■ WHAT IS NEEDED ■
From the entries below, copy exactly the lines from the one that contains "You are a computer-use agent. Image" through the one that contains "Screen dimensions: 507x884", both included, and only those.

■ MATERIAL FOR THIS EXERCISE ■
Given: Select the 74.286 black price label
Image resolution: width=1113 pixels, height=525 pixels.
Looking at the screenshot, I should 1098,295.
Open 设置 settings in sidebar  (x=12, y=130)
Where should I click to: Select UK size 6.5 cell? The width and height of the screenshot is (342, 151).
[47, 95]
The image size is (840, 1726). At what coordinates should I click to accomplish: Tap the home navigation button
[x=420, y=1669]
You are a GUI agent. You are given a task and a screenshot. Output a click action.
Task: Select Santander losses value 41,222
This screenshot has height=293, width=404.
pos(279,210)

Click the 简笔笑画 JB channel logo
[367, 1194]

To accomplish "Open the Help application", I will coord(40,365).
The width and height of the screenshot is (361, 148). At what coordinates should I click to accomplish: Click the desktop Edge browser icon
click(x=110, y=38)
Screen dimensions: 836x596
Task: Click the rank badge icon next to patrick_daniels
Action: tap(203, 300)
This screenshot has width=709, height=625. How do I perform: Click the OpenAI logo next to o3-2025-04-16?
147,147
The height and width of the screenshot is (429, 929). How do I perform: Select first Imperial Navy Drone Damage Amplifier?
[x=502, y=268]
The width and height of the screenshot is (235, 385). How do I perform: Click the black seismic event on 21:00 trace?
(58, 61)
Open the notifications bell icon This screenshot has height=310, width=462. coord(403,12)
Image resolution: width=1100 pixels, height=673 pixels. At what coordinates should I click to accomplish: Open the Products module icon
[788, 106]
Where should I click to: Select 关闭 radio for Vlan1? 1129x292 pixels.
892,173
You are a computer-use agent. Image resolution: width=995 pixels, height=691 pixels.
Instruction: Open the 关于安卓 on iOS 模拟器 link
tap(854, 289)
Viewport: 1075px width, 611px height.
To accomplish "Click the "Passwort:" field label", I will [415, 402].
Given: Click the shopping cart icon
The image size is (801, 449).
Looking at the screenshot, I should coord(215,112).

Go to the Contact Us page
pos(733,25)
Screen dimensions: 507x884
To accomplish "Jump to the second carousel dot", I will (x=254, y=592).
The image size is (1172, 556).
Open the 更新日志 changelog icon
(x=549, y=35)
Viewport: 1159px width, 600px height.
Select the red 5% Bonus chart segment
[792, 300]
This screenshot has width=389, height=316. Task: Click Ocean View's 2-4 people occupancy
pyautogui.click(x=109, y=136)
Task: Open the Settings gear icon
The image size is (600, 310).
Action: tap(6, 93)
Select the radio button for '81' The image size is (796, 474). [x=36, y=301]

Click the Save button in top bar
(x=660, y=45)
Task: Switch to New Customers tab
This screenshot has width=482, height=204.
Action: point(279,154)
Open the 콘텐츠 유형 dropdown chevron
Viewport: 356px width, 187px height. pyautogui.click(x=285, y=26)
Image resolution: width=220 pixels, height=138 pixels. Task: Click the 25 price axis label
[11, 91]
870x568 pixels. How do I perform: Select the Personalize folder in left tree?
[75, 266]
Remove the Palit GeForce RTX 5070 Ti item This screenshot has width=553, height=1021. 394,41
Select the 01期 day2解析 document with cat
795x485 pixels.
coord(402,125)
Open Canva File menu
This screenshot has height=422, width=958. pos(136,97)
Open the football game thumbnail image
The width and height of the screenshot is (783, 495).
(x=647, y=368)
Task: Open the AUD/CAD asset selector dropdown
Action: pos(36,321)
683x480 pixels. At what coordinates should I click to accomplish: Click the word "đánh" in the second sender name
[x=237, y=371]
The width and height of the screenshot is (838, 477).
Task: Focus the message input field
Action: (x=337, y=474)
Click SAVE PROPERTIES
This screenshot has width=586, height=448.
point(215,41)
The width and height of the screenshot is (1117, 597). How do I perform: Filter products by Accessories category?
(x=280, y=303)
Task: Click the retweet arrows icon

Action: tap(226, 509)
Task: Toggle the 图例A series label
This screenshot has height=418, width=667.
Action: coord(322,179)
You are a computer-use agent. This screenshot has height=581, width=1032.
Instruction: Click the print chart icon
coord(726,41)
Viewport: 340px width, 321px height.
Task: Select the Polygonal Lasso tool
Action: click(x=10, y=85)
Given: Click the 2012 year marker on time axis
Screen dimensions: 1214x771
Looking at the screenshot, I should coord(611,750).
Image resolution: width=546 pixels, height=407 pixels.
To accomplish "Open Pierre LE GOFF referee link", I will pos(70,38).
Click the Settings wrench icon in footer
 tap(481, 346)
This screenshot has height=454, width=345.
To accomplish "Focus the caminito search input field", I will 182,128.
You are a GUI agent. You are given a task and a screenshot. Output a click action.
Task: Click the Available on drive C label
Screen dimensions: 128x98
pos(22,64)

■ ANSWER ■
You are a computer-use agent. Image resolution: width=995 pixels, height=691 pixels.
Instruction: Open the 关于安卓 on iOS 模拟器 link
tap(854, 289)
Viewport: 1075px width, 611px height.
To accomplish "Click the "Passwort:" field label", I will [415, 402].
Given: Click the shopping cart icon
The image size is (801, 449).
Looking at the screenshot, I should coord(215,112).

Go to the Contact Us page
pos(733,25)
Screen dimensions: 507x884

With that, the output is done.